_TASK TO COMPLETE_
Somewhere below are a line with "The width and" and a later line with "Click the 2,340 円 amusement price". Output exactly those lines and all lines between them.
### EXERCISE INPUTS ###
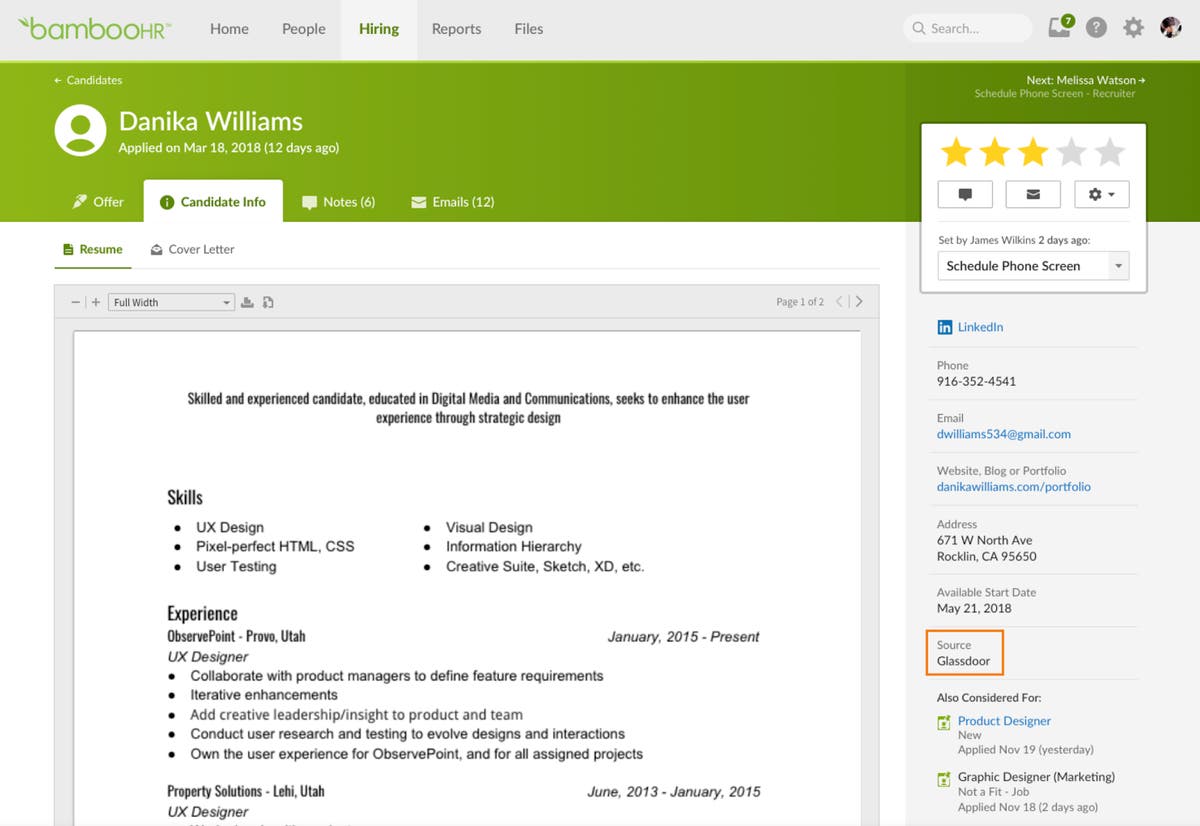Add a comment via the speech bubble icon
###
### EXERCISE INPUTS ###
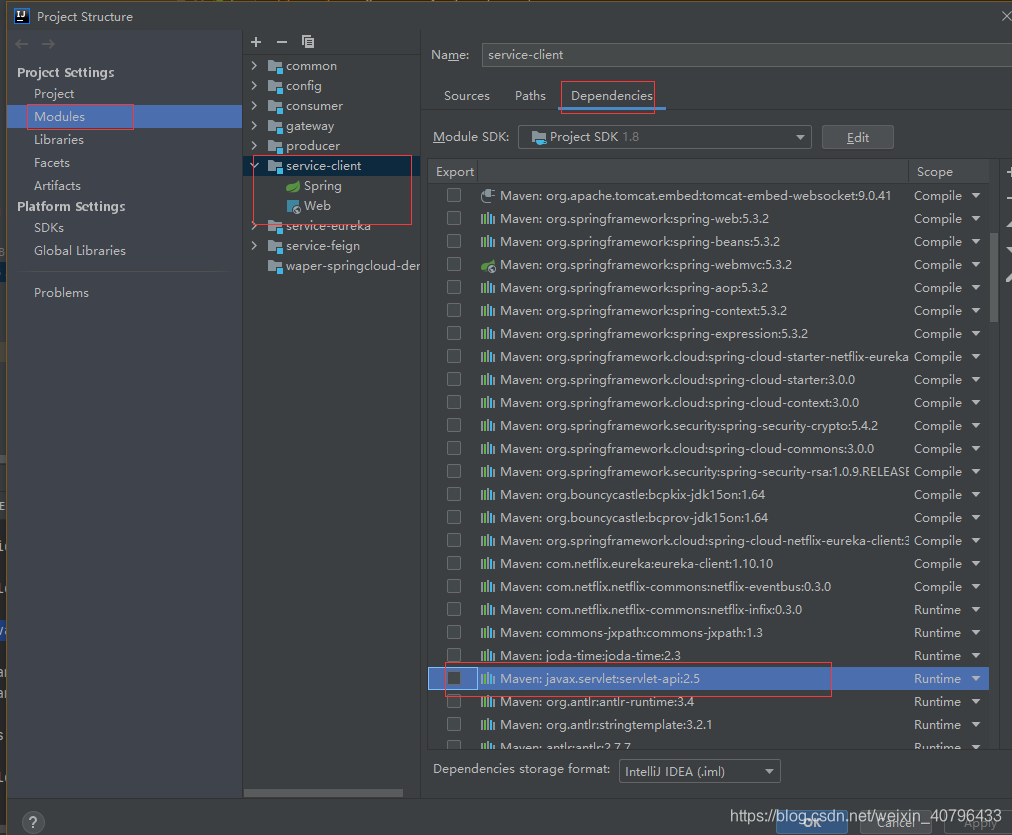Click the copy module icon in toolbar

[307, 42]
###
### EXERCISE INPUTS ###
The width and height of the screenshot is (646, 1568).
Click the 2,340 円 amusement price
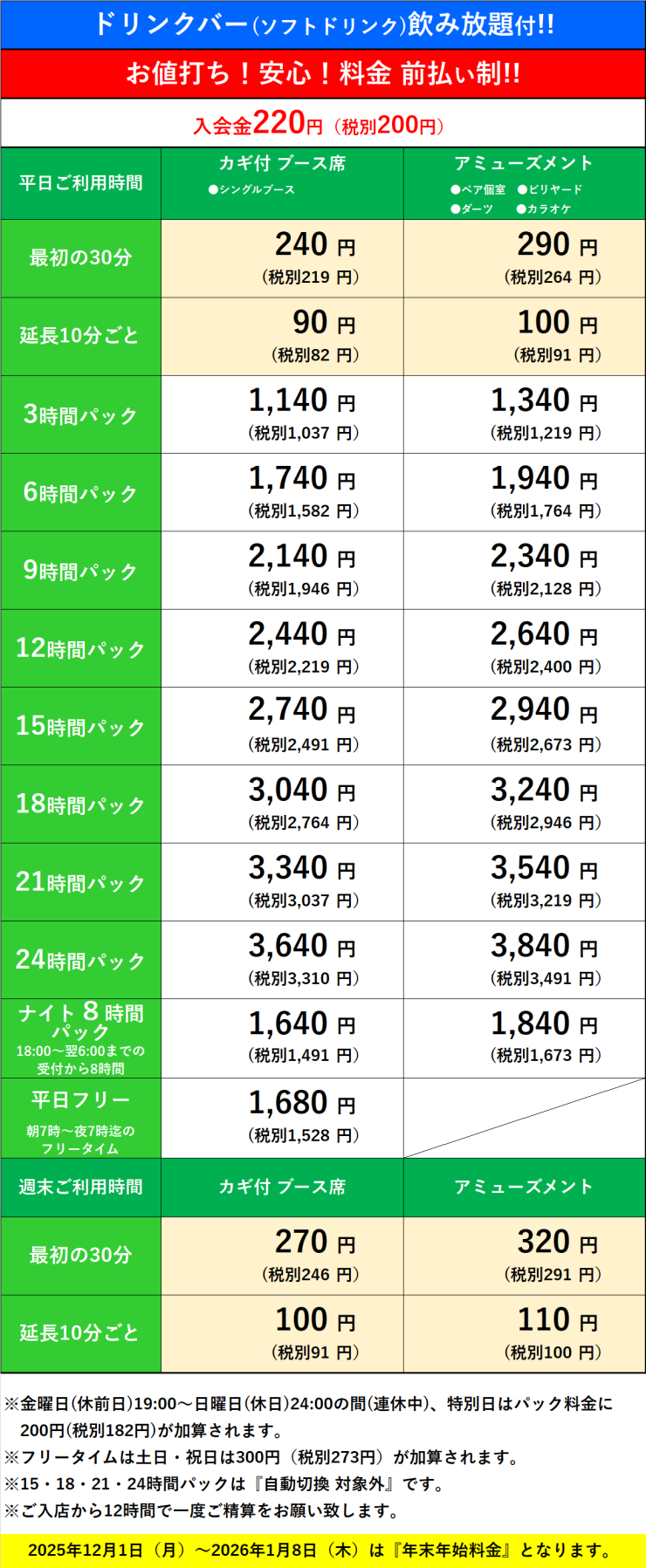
###
_ANSWER SPACE_
The width and height of the screenshot is (646, 1568).
Click the 2,340 円 amusement price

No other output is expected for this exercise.